[[ Supplied records open ]]
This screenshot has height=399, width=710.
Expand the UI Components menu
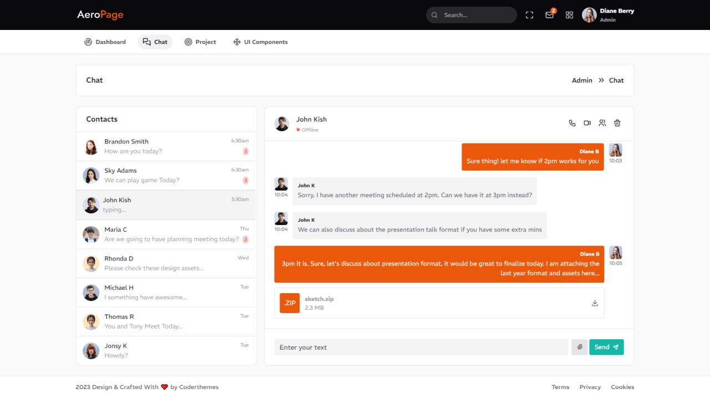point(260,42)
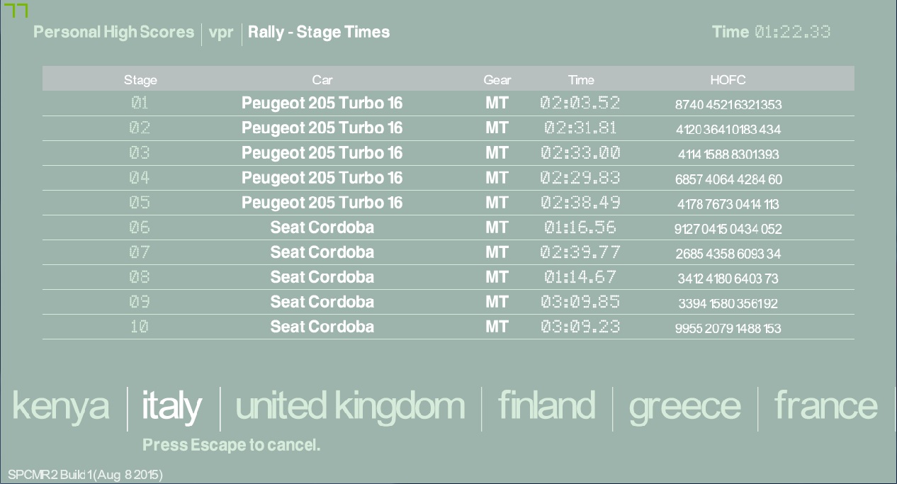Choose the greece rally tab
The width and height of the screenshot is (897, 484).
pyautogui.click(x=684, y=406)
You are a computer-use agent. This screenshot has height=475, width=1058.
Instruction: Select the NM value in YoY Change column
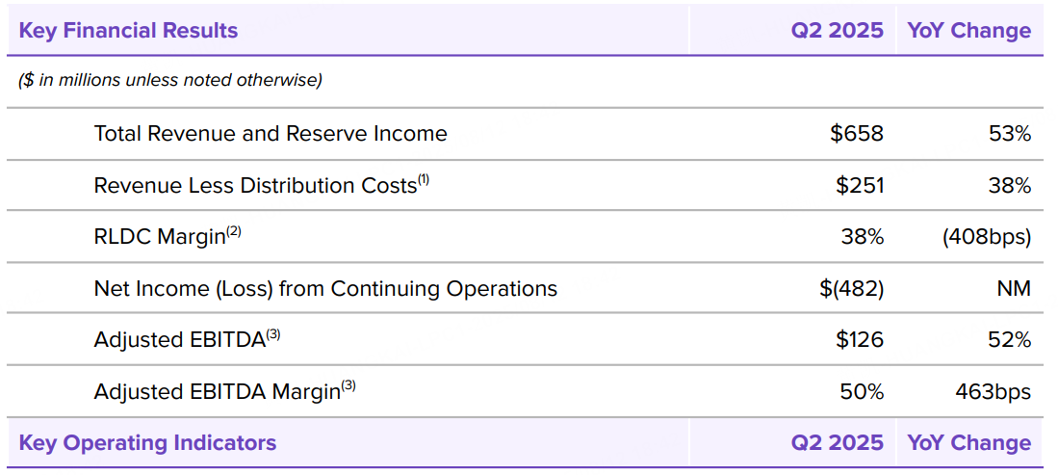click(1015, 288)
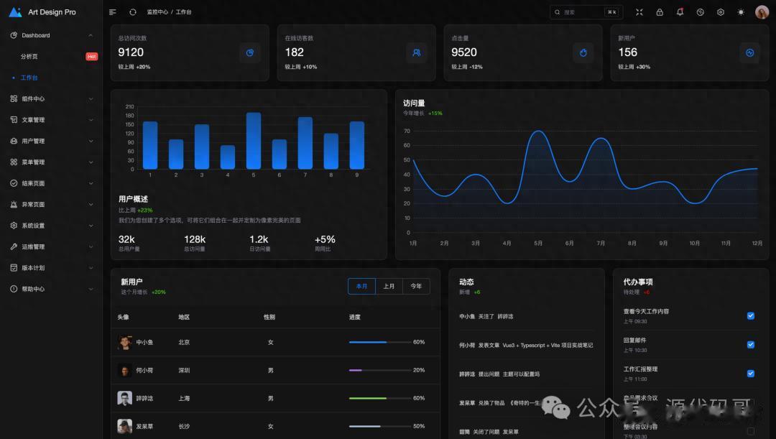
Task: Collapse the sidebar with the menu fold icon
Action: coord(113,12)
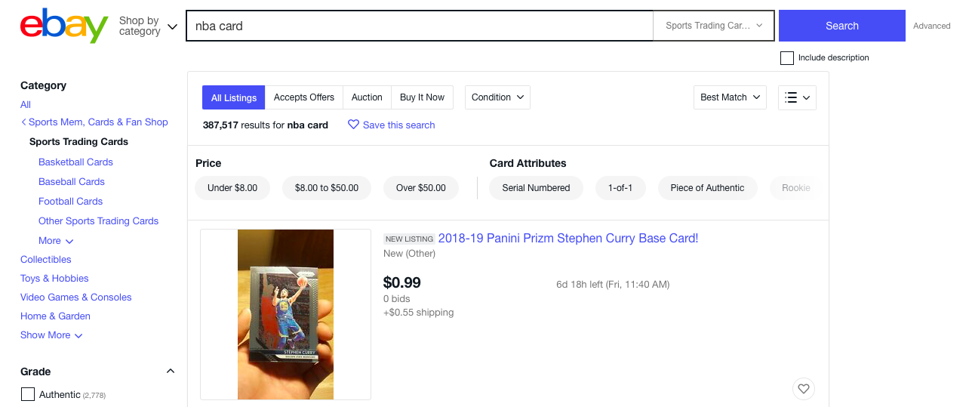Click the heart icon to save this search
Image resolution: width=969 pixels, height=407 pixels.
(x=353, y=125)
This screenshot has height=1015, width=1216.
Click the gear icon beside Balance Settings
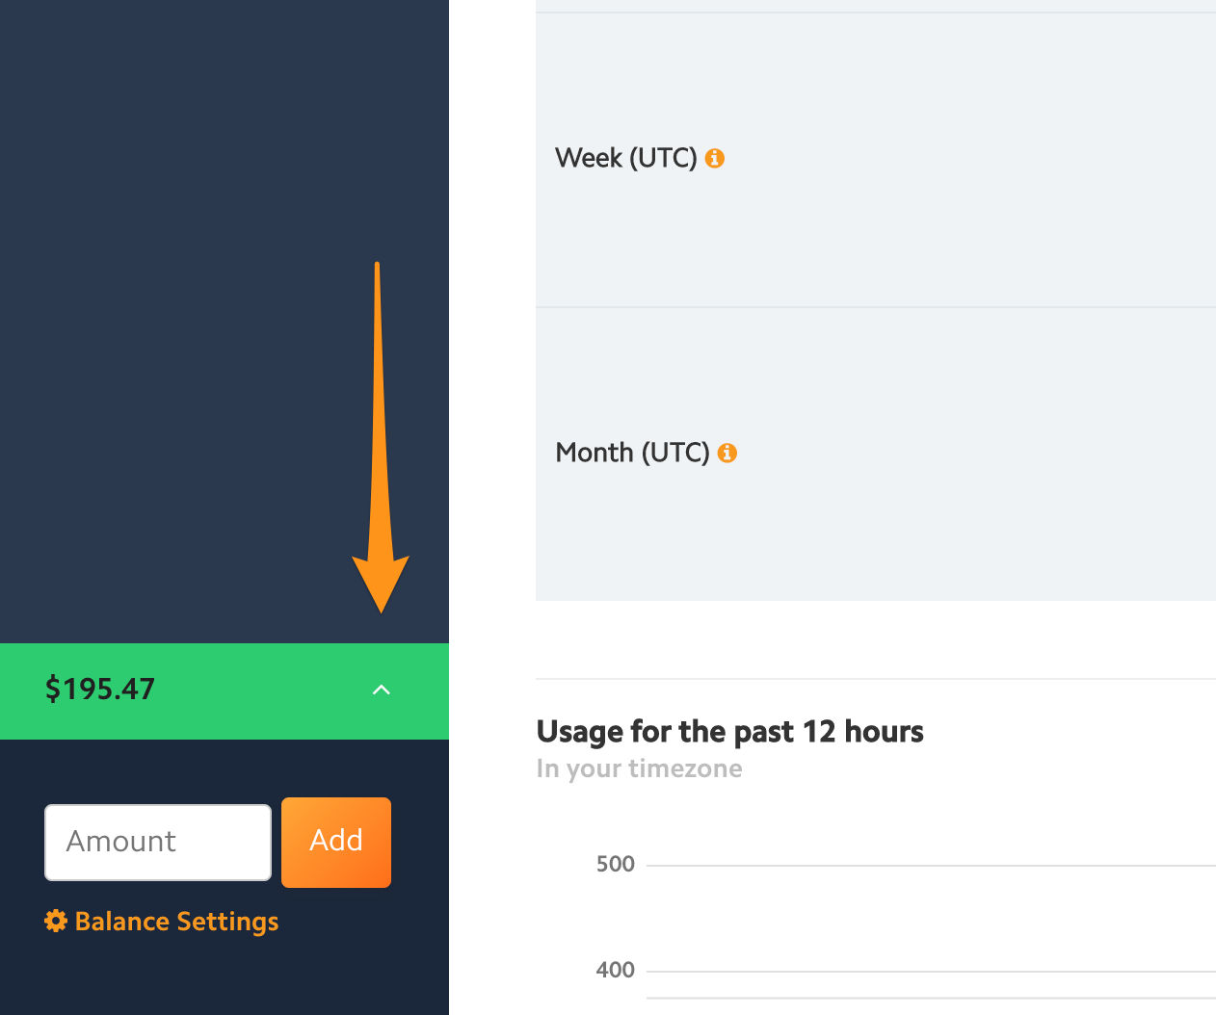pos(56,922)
[[ Supplied records closed ]]
[[ Supplied records open ]]
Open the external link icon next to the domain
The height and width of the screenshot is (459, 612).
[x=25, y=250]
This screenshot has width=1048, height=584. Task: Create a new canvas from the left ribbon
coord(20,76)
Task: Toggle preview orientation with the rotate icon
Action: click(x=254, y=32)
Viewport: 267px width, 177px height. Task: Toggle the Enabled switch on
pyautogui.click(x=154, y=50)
[[ Supplied records closed ]]
Activity:
For this exercise, reproduce exactly the lines of the records above from the one with "This screenshot has height=399, width=710." up to and including the one with "You are a computer-use", without pictures.

Answer space:
This screenshot has height=399, width=710.
Expand the UI Components menu
point(260,42)
Choose the greece rally tab
The width and height of the screenshot is (897, 484).
pyautogui.click(x=684, y=406)
You are a computer-use agent. This screenshot has height=475, width=1058.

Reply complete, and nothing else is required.